All events are open to the public and, except for the Ralph Stanley film and the benefit concert, free of charge. Smith notes that the tour, like many Appalshop efforts, has support from the National Endowdment for the Humanities and the National Endowment for the Arts—agencies that have suffered funding cuts in recent years. The shrinking federal grants have forced a continual quest for new money from regional donors and national foundations.

"All of those sources are pretty competitive," Smith says. "We have to write the grants every year and go out there and raise the money to keep it going."

Nevertheless, Appalshop in its fourth decade seems as healthy and energetic as it's ever been—a testament, Smith believes, to the determination and vision of its mostly native talent. Now an institution in its own right, he says the organization has learned how to work within its communities and prod them at the same time.

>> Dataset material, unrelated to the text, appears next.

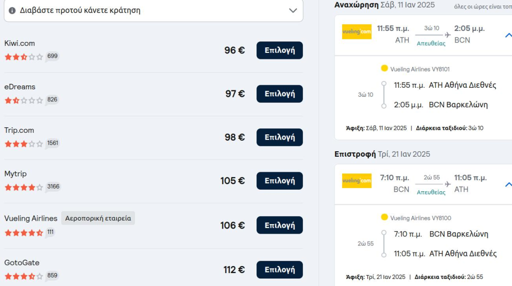This screenshot has height=286, width=512.
Task: Expand the Διαβάστε προτού κάνετε κράτηση panel chevron
Action: [293, 10]
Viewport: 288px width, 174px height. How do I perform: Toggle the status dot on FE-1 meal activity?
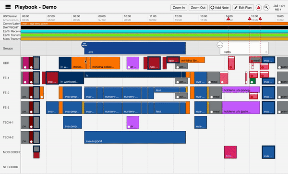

"In the earliest days, we kind of relished the notion that we were somehow against the way things are happening here," he says. "Part of it was just being 17, 18 years old. But it was a time of tremendous change. I like to think Appalshop still has an edge to it. But we realized we can do something concrete. It's not just about throwing rocks at those people who we perceived as creating problems, but it's also about forming alliances with people who we might disagree with on other issues."

Looking back at the upheaval that gave birth to so many ideas, Parris-Bailey sums up the ongoing mission of the Class of '69: "That kind of stimulus is just not here anymore. We are kind of the bearers of that legacy. It makes you not take the work lightly. You have the weight of 31 years."